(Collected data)
"""

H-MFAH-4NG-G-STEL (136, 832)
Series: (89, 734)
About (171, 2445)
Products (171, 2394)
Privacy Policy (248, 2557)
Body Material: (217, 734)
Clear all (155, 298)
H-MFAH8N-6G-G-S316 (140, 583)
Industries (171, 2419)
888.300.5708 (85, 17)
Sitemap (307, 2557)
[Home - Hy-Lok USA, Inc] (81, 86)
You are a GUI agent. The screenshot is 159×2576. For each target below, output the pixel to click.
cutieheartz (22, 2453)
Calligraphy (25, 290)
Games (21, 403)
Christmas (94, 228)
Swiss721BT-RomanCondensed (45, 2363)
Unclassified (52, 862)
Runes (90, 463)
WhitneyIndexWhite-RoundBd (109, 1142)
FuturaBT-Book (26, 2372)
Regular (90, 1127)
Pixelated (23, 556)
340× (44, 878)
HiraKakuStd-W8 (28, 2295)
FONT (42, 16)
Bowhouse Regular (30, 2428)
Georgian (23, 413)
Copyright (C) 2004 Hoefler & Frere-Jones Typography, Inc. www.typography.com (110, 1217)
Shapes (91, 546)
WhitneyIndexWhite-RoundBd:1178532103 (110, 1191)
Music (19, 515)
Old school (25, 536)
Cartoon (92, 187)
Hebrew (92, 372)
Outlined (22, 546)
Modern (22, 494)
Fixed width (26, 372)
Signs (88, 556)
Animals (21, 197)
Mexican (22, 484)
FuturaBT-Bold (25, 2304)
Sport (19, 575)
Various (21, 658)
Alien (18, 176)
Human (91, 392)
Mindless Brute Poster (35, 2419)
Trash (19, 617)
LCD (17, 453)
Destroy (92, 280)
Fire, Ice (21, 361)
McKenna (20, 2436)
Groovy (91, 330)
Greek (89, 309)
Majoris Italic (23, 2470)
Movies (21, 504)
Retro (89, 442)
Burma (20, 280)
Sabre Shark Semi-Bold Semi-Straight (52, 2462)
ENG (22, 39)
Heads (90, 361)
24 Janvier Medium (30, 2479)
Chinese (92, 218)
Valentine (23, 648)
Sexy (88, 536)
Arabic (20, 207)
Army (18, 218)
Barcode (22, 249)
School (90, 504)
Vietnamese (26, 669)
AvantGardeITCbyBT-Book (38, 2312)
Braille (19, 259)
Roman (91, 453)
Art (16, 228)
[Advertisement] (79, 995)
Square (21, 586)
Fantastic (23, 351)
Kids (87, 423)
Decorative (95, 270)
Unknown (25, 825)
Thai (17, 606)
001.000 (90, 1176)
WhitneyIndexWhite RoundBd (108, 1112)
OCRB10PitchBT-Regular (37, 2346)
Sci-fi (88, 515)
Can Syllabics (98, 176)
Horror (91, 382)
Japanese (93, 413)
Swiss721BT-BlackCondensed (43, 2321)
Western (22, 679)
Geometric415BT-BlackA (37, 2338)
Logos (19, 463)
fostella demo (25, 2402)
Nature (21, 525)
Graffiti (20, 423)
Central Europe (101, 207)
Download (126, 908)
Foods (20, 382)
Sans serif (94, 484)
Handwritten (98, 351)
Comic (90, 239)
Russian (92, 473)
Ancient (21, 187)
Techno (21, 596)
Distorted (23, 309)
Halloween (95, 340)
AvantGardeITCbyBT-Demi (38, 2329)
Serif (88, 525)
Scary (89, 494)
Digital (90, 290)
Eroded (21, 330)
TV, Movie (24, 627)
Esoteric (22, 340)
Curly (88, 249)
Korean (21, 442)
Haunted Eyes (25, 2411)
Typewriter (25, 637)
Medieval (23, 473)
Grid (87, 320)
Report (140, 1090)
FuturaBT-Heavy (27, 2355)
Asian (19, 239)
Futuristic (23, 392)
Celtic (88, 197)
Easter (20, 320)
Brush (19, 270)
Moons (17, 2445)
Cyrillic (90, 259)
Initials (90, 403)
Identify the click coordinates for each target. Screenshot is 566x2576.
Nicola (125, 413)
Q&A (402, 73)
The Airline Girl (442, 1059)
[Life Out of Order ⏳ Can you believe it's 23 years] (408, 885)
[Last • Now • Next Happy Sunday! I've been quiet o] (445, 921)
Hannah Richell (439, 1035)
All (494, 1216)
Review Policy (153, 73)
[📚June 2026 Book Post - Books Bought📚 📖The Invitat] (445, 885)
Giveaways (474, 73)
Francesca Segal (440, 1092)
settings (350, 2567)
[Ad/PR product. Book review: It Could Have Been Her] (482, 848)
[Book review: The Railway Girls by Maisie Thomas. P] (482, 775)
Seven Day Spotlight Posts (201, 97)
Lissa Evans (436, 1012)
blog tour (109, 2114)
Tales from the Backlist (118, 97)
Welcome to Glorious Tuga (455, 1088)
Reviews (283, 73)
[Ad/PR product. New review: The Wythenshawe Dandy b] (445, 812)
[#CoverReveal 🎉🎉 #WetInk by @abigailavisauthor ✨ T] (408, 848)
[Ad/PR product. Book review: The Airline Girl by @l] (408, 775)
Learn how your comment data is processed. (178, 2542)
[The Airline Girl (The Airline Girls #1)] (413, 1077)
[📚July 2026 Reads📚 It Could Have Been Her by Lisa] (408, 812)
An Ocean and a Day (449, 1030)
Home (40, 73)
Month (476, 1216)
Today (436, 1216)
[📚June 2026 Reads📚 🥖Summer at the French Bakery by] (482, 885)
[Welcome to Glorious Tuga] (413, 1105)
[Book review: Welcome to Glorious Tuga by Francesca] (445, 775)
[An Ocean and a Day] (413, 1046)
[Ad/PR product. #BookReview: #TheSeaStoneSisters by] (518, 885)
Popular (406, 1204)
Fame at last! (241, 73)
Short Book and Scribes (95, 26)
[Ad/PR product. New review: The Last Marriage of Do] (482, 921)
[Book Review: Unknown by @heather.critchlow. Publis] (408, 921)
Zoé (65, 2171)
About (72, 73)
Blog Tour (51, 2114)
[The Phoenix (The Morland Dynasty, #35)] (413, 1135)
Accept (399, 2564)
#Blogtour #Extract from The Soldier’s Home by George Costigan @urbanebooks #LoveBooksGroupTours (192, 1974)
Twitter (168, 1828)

"""

▶ _Exercise aim_
A single number is required: the count of lines in the data above that include the string "Bold".

▶ _Output for this task_
2